The goal of this assignment is to give you experience using probability distributions in a regression analysis. You will also obtain more experience using R Markdown. You will want to read the document Probability Distributions in Regression:

In this assignment, you will use the data from the file evaluations.csv to explain variation in students’ course ratings.

Instructions

Create an R Markdown document to respond to Questions 1–10 below. For each question, specify the question number (e.g., Question 2) using a level-2 (or smaller) header.

Submit both the RMD and knitted HTML file. This assignment is worth 15 points.


Part I: Model-Level Inference

Fit a regression model that uses professor’s beauty rating, professor’s age, and professor’s sex to explain variation in course ratings. Do not trim this model; leave all predictors in the model whether they are statistically significant or not.

  1. Write the equations (using mathematical notation) to compute the sum of squared model and sum of squared error in a single equation environment.

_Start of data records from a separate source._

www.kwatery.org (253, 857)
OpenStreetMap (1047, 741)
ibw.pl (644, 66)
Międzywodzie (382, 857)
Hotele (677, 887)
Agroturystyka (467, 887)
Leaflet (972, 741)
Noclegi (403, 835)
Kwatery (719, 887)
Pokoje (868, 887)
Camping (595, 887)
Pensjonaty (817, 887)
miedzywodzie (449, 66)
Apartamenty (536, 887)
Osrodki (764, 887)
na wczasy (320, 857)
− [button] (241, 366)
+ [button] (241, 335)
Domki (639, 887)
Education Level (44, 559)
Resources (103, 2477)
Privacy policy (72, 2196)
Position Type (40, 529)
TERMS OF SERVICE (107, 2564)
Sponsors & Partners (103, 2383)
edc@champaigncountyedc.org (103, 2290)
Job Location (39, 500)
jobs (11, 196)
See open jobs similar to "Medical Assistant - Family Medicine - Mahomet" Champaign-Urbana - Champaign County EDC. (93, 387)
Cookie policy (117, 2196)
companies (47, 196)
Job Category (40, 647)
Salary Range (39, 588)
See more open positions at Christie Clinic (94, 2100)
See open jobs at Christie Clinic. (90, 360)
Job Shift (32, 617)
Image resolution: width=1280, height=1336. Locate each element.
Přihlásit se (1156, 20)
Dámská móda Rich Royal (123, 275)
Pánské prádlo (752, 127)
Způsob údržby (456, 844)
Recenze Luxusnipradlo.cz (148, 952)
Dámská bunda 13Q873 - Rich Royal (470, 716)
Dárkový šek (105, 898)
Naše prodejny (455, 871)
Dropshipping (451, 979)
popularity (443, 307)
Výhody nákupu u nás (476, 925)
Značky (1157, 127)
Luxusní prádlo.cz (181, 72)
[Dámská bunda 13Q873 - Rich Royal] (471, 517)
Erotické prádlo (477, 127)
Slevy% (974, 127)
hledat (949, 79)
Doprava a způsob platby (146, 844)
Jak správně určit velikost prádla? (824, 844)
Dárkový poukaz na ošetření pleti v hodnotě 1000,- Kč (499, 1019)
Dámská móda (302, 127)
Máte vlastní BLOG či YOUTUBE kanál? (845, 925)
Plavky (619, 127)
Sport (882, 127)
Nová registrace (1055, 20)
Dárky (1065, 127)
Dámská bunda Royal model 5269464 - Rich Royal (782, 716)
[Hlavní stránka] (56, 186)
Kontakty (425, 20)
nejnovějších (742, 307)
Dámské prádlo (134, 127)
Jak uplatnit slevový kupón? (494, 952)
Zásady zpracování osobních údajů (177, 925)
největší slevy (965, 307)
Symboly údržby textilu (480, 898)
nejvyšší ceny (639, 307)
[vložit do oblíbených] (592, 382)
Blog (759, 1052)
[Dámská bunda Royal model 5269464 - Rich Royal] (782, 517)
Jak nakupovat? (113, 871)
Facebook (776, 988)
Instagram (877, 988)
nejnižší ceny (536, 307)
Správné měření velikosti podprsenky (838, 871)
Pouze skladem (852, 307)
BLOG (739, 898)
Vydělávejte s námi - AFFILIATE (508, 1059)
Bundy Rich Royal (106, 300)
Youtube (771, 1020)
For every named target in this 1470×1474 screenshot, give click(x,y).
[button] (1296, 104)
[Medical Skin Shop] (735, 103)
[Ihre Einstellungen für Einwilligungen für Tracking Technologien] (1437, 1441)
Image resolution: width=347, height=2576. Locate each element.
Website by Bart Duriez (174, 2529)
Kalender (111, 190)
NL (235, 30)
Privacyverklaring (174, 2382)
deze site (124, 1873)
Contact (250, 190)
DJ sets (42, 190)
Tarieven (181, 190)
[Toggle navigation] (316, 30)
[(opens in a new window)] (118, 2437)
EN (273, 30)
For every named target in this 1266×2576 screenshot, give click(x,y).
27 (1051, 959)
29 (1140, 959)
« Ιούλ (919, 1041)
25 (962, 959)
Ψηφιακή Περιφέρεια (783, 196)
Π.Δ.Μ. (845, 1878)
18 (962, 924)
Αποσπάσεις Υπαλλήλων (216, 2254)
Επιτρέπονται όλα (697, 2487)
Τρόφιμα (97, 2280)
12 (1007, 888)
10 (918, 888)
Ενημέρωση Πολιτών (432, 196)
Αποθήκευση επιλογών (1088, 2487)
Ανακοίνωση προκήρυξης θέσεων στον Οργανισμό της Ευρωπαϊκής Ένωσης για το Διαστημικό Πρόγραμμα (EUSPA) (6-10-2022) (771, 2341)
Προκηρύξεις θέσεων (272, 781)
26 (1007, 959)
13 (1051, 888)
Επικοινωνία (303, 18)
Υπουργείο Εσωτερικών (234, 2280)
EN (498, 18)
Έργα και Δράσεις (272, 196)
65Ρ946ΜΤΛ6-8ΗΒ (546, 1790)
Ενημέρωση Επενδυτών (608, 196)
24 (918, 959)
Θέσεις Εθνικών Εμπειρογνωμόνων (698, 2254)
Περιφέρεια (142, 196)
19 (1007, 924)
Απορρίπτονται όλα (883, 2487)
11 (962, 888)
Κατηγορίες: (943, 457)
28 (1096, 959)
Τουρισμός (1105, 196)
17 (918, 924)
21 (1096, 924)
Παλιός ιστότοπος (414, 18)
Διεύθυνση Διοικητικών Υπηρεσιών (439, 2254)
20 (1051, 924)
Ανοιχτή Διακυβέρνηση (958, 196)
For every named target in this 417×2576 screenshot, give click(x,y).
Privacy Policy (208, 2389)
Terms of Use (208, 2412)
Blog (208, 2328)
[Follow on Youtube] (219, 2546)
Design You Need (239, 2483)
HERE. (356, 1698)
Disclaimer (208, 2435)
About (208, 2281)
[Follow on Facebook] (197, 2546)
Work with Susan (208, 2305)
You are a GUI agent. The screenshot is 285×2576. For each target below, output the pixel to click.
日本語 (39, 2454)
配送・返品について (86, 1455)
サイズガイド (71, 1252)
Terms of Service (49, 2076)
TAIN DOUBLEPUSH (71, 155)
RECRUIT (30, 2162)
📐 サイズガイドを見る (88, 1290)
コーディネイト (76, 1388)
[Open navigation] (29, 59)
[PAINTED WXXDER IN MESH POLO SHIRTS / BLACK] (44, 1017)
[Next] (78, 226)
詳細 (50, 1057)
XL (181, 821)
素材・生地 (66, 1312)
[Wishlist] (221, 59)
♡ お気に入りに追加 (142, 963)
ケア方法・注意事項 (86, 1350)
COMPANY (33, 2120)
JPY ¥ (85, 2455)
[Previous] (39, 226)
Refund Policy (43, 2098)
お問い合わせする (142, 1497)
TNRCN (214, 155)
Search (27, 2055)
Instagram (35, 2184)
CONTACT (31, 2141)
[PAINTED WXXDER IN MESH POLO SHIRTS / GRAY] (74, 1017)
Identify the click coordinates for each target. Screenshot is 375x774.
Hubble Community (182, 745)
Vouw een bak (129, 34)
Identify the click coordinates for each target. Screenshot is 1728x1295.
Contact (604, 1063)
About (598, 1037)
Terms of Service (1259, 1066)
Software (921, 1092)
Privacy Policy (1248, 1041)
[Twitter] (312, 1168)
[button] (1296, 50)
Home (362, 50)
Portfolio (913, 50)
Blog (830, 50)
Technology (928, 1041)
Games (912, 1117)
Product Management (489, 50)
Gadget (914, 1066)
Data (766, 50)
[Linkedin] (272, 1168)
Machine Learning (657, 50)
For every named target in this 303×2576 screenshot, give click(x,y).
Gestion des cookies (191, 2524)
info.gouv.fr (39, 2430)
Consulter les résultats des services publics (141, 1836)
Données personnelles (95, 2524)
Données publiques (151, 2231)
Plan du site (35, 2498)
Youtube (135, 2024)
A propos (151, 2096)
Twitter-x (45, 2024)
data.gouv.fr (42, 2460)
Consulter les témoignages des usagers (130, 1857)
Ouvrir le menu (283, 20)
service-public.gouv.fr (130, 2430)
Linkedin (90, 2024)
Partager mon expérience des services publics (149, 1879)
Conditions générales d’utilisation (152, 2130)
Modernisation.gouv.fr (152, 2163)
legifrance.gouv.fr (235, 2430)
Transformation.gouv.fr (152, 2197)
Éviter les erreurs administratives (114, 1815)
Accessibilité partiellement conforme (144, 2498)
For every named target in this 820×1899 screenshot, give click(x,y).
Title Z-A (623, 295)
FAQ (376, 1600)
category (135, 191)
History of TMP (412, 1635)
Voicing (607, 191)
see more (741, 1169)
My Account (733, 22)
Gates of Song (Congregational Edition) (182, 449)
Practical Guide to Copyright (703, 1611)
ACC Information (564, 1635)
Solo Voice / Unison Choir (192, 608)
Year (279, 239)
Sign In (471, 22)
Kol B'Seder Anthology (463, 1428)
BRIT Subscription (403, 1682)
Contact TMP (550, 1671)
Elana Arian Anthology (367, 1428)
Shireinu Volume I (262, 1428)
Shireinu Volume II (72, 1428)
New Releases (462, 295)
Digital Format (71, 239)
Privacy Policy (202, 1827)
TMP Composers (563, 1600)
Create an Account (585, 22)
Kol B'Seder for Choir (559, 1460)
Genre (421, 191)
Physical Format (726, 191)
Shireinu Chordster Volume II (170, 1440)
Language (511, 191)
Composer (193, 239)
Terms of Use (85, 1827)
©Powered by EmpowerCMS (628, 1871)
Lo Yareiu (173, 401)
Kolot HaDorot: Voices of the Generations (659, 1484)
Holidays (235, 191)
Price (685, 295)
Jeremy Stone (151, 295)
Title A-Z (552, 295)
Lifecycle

Each equation should be on a separate line in the environment.

  2. Use the partitioning from Question #1 to compute the mean squares for the model and error. Show the syntax you used to compute these values along with your output. Indicate which mean square is being computed by commenting the syntax.

  3. Compute the observed F-statistic. Use an inline code chunk to present this in a sentence; “The observed F-statistic is [insert R chunk]”

  4. Use the cumulative density functionality in R to find the p-value to test the null hypothesis \(H_0:\rho^2=0\) using the observed F-value you computed in Question #3. Show your syntax and output.

  5. Create an ANOVA table that gives the model and error partitioning for the sum of squares and degrees of freedom. Also include the mean squares, the F-statistic and the p-value. Use kable() to make this table look good. The formatting of this table will look similar to the output from the anova() function, except the partitioning will only be between model and error. (Hint: Try the tidy_anova() function from the {educate} package with the argument model=TRUE.)


Part II: Coefficient-Level Inference

For all of the questions in Part II, use the partial effect of age from the fitted model.

  1. Compute the observed t-statistic associated with the partial effect of age. Show your work via syntax.

  2. Use the cumulative density function to find the p-value to test the hypothesis that \(H_0:\beta_{\mathrm{Age}}=0\) using the observed t-value you computed in Question #6. Show your work/syntax.

  3. Create a plot of the probability density function of the t-distribution you used in Question #7. Also shade the cumulative density associated with the p-value under this distribution. (Hint: This should look similar to Figure 4.3 in the Probability Distributions unit notes.) Only show the plot; do not show the syntax used to create it. (2pts.)

  4. Compute the \(t^{*}\) value that would be used to compute the 99% confidence interval for the effect of age. Show your work.

  5. Use the value you computed in Question #9 to compute the 99% confidence interval for the effect of age. Show your work.


Part III: Rock a Personal Website

  1. Create a personal website. Make it public. And share the URL with Andy. (Each person in your group will have to do this. Hard to have a “personal” website that is for the group. 😃) You can submit this URL anytime during the semester. (3pts.)

Your website doesn’t have to be fancy. You can always make it spiffy later. Start small and add to it throughout your graduate career. It is a great place to share your work and writing a blog helps improve your writing.

One of the simplest ways to do this with R is with the Distill and Postcards packages. Here is a tutorial. Allison Hill has made a YouTube video walking through this process and also for serving it on Netlify. (She also has several other tutorials for using blogdown, bookdown, etc. on her YouTube channel.)